StatsPAI does not ask reviewers to take 1,020 functions on faith. Three mechanisms make the breadth auditable rather than assertable:

  1. Validation tiering is explicit and machine-readable. Parity-backed functions expose a validation_status so a human or agent can tell certified numerical evidence apart from API-stable breadth. Nothing is silently presented as validated when it is not.
  2. Independent validation tracks, not self-comparison. The numerical core is pinned against external references:
  3. 124 reference-parity checks (tests/reference_parity/) against R,
  4. 54 external-parity checks (tests/external_parity/) against the canonical upstream Python implementations (e.g. DoubleML),
  5. R/Stata cross-language parity (tests/r_parity/, tests/stata_parity/),
  6. Monte-Carlo coverage checks (tests/coverage_monte_carlo/),
  7. original-paper replays (tests/orig_parity/). The archived full-suite report records 5,200 passed on Python 3.9 (test_results_full_suite.md).
  8. Coverage is honest and rising. The CI line-coverage gate was lifted from a 15% placeholder to 60% against a measured 70.5% baseline (historical full-suite coverage XML snapshot).

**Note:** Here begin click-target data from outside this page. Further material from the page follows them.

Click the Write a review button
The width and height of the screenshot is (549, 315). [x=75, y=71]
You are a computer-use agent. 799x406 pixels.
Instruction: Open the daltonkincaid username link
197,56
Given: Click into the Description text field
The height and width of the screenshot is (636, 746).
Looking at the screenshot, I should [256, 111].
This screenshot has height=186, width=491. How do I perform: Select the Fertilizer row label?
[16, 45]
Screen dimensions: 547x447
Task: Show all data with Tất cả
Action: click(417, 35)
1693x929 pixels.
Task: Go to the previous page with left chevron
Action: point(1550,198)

The current CI gate uses the coverage.xml generated inside the same job, while .coverage_campaign/ tracks the dedicated campaign driving the six core estimator modules (did iv rd synth dml panel) to ≥95% line coverage under the full suite — test-only, with real numerical assertions, no mocking of numerical paths.

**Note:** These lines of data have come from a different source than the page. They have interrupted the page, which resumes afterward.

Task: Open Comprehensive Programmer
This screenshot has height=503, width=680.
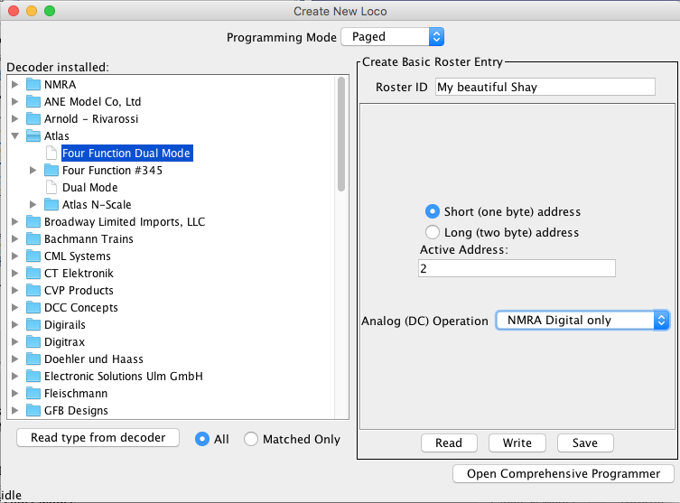Action: 564,474
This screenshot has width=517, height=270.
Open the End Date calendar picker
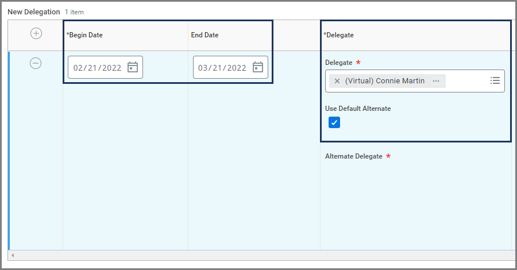[x=258, y=67]
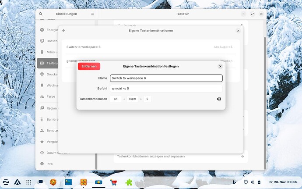Open search in the Einstellungen sidebar
This screenshot has height=189, width=302.
coord(41,14)
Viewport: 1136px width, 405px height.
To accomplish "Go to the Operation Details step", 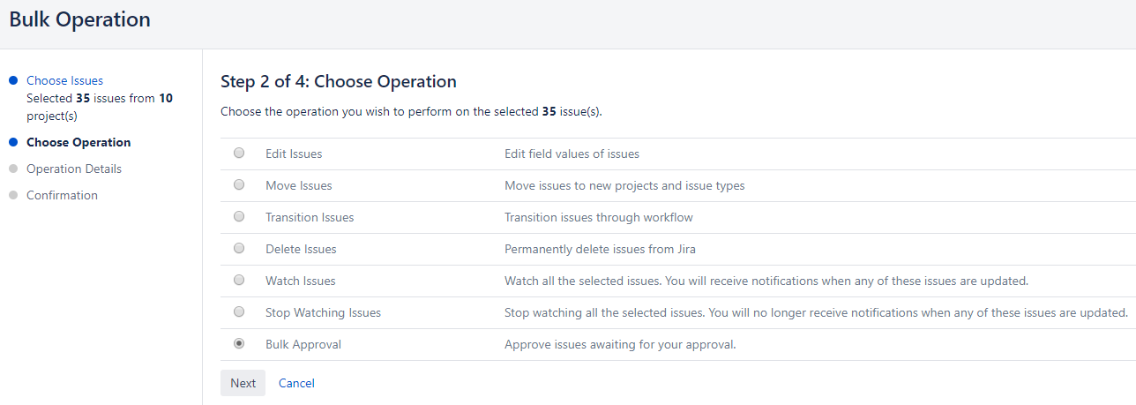I will [x=74, y=169].
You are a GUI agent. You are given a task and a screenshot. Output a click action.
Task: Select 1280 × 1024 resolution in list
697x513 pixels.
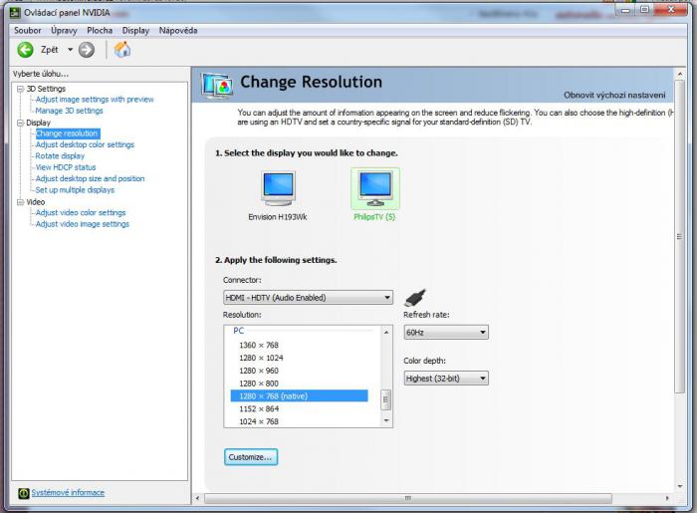tap(261, 358)
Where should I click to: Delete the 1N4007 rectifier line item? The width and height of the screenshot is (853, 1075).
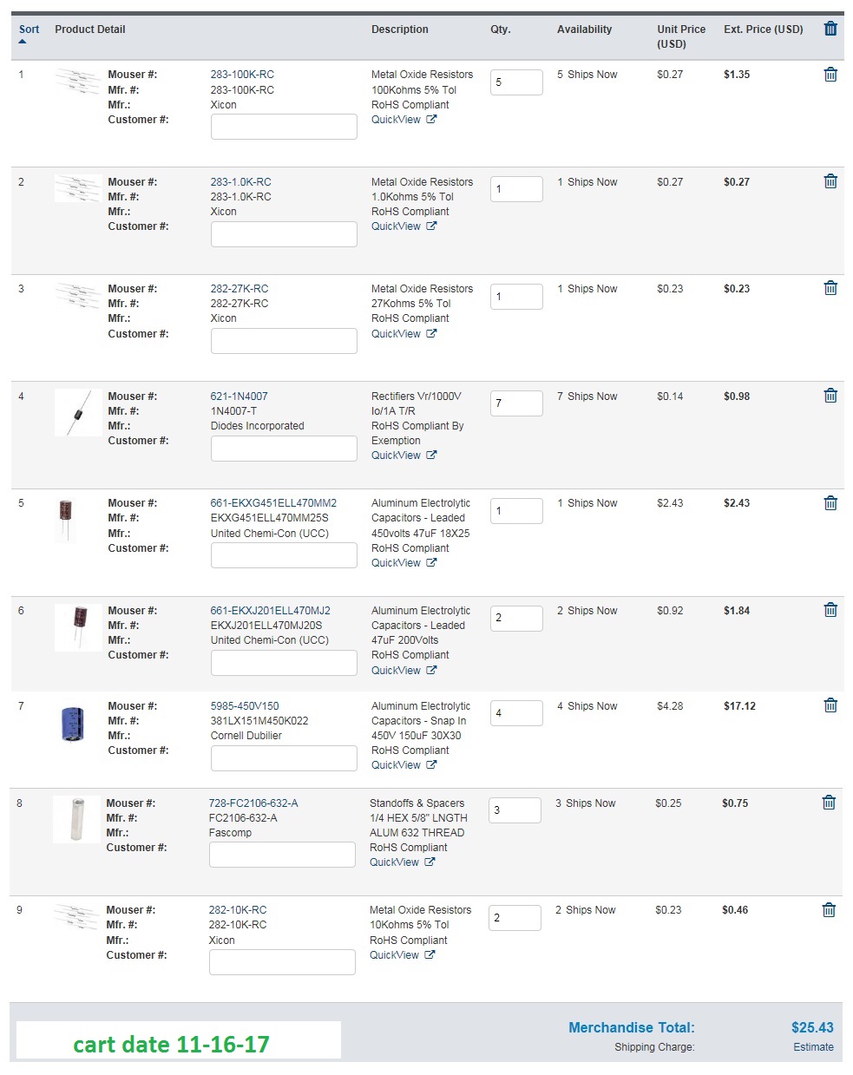(830, 396)
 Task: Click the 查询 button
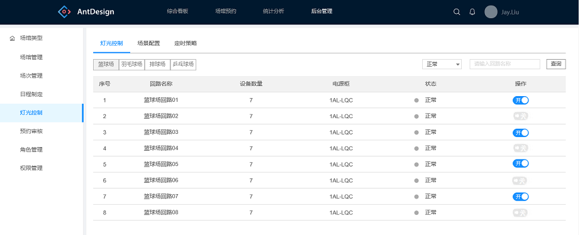coord(556,64)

The honest framing — also stated in the validation dossier — is that certified methods carry parity or analytic evidence, while breadth methods are API-stable and documented; the validation_status field is the contract that keeps the two from being conflated.

Isn't a package this large just thin wrappers around existing tools?

No. A grep of the source shows exactly one wrapper boundary (src/statspai/fixest/wrapper.py, an opt-in pyfixest bridge); the estimators are first-party implementations. StatsPAI depends on the scientific-Python stack (NumPy, SciPy, pandas, statsmodels, scikit-learn, linearmodels) and implements the causal/econometric layer on top of it rather than re-exporting another package's estimators.


Double Machine Learning (sp.dml)

Given that DoubleML already exists, why does sp.dml exist? What is the increment?

sp.dml is not a competing DML engine — and the documentation says so plainly. Its value is integration, not reimplementation of the theory:

  • One import, one result object. The same sp.dml(model=...) dispatcher sits behind import statspai as sp next to DiD, IV, RD, synthetic control, meta-learners, etc., and returns the shared CausalResult (.summary(), .to_latex(), .to_word(), .cite()). A user moving between designs does not switch libraries or result conventions.
  • Agent-native surface. Every estimator, sp.dml included, is discoverable via list_functions() / describe_function() / function_schema(), so the same entry point serves humans and agents.
  • Cross-ecosystem alignment. sp.dml is pinned against both DoubleML ecosystems (R and Python), so the numerical claim is auditable from either side.

The increment is a unified, agent-native, R/Stata-aligned interface over a correctly-implemented orthogonal-score core — not a claim to improve on the DoubleML estimator itself.

Are the DML scores correct (Neyman-orthogonal) and is the cross-fitting faithful?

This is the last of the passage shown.